Additional powers of dispersal may be added to the order in due course, depending on the outcome of an ongoing court case.
The council’s cabinet is due to make a decision on the order at a meeting on December 11. If approved, it would be implemented as soon as signs telling people about it are ready.
Businesses which spoke to the Local Democracy Reporting Service backed the plans. Andrew Marzano said town centre anti-social behaviour had got worse in the seven years he had run Marzano’s restaurant in Cowell Street. “The town is known for it,” he said. “It’s off-putting – you’ve got elderly people coming in.”
Mr Marzano didn’t disagree that most town and city centres had their issues, but added: “We see it day to day. It’s in your face.” The loss of shops, he added, hadn’t helped. He praised the loyalty of his customers. “It’s fantastic,” he said.
Amy Howells, the owner of ladies’ clothes shop Amy’s, said she also supported a new order. “We have been very fortunate here in Cowell Street,” she said. “I have spoken to community support officers when there has been a little bit of trouble.” She added: “The town needs help.”
Amanda Davies, the owner of bike shop On Your Bike, in Stepney Street, said any measure to improve safety in the town was welcome.

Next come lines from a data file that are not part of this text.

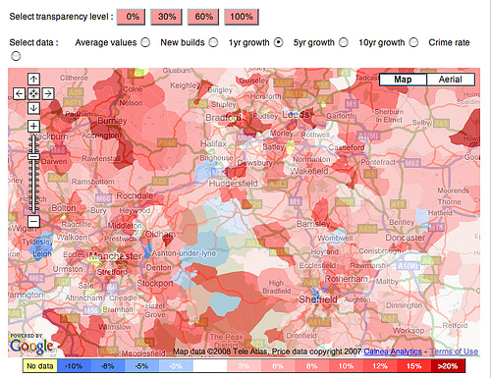Select the New builds radio button
Viewport: 491px width, 378px height.
click(x=213, y=42)
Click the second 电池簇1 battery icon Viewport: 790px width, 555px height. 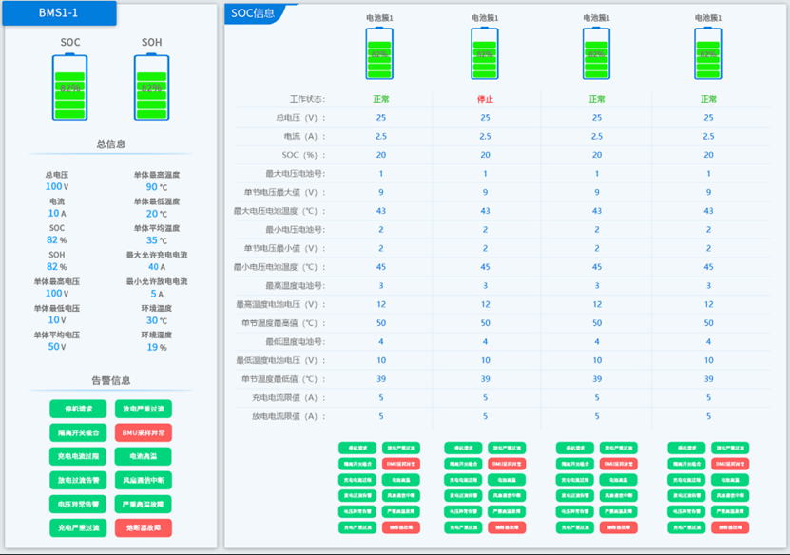484,52
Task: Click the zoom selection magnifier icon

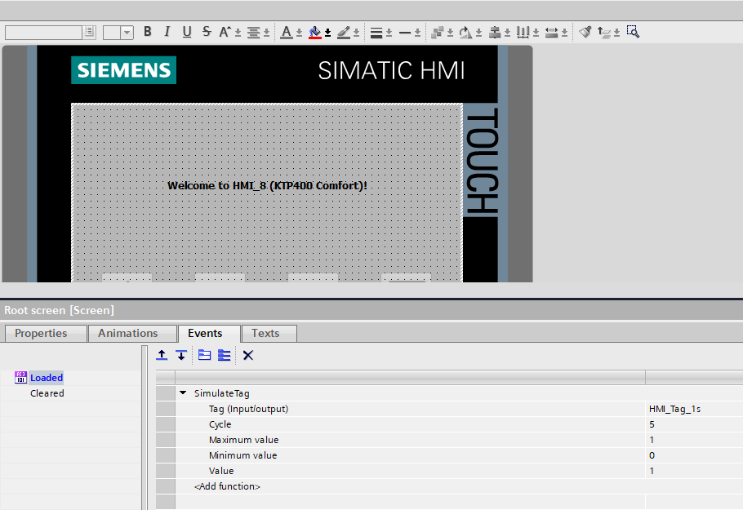Action: tap(633, 32)
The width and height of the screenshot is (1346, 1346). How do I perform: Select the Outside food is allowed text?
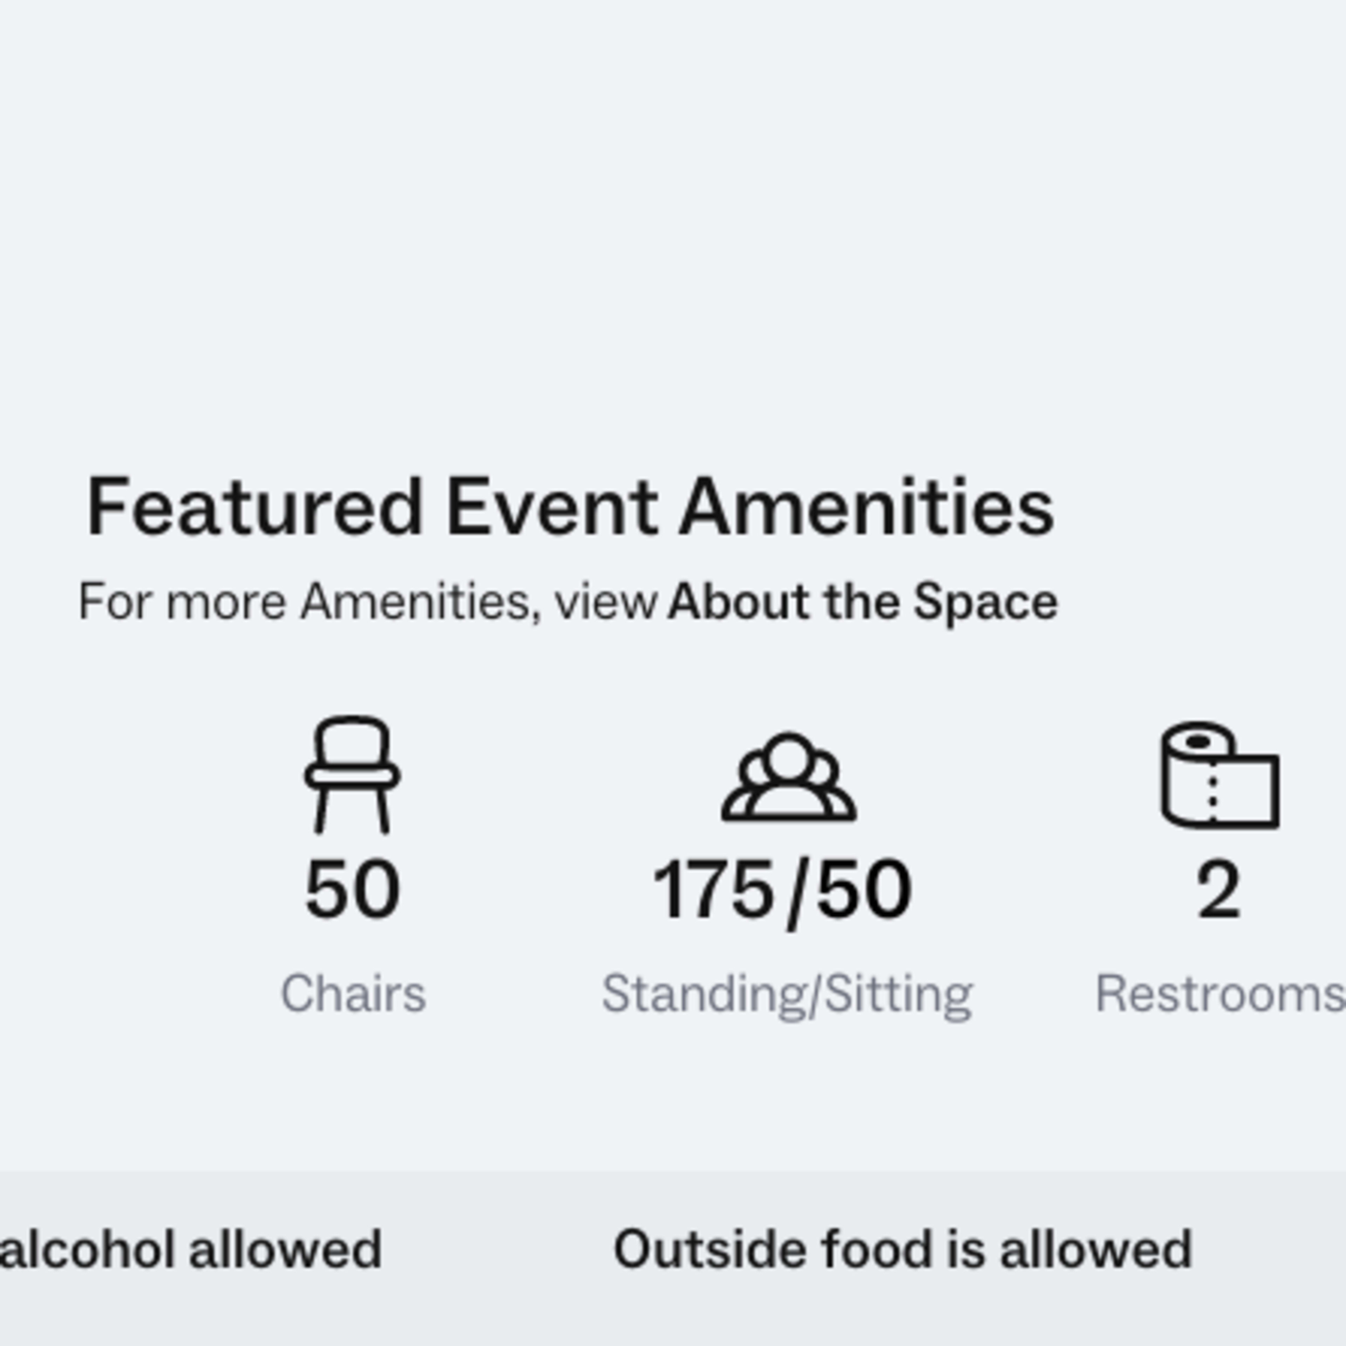tap(903, 1249)
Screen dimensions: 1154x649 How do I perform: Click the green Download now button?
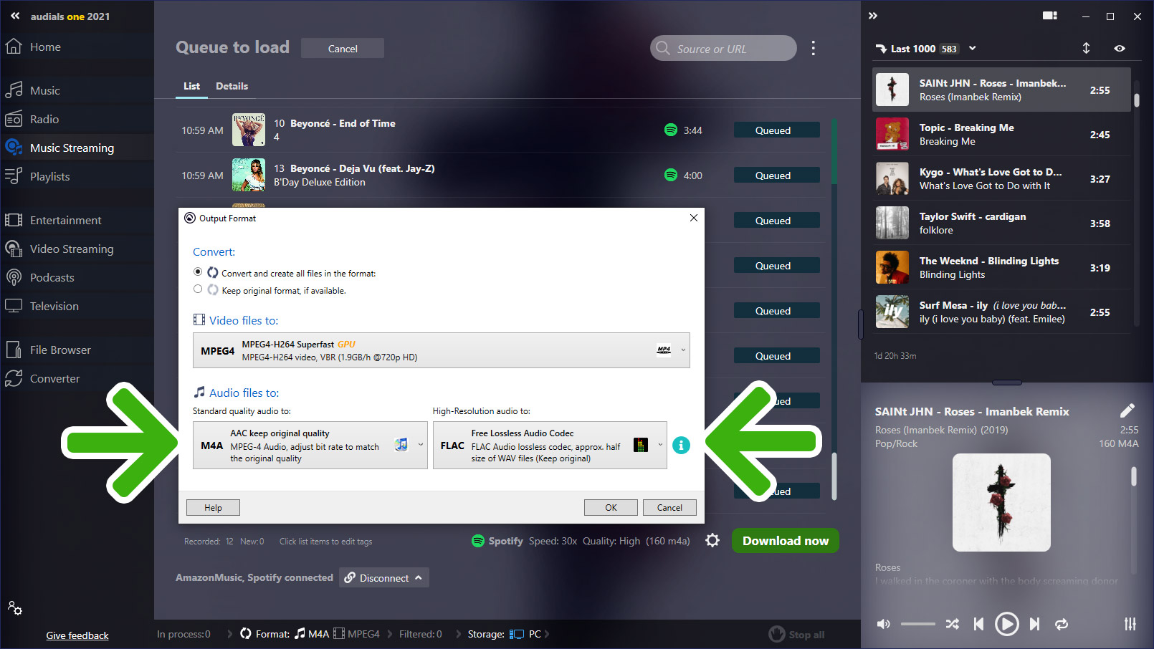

But she didn’t think anti-social behaviour was a huge issue at present. “I have seen it worse,” she said.
Lesley Richards, the chairwoman of business group Ymlaen Llanelli, said it fully supported the order. A majority of people and groups also backed it during a public consultation earlier this year. One respondent described the town centre as “post-apocalyptic”.
A new addition coming soon to the town centre will be the revamped former YMCA building in Stepney Street, following a multi-million pound renovation. It’ll be home to commercial units, offices and flats. Meanwhile, the Llanelli Christmas parade takes place on Saturday, December 2.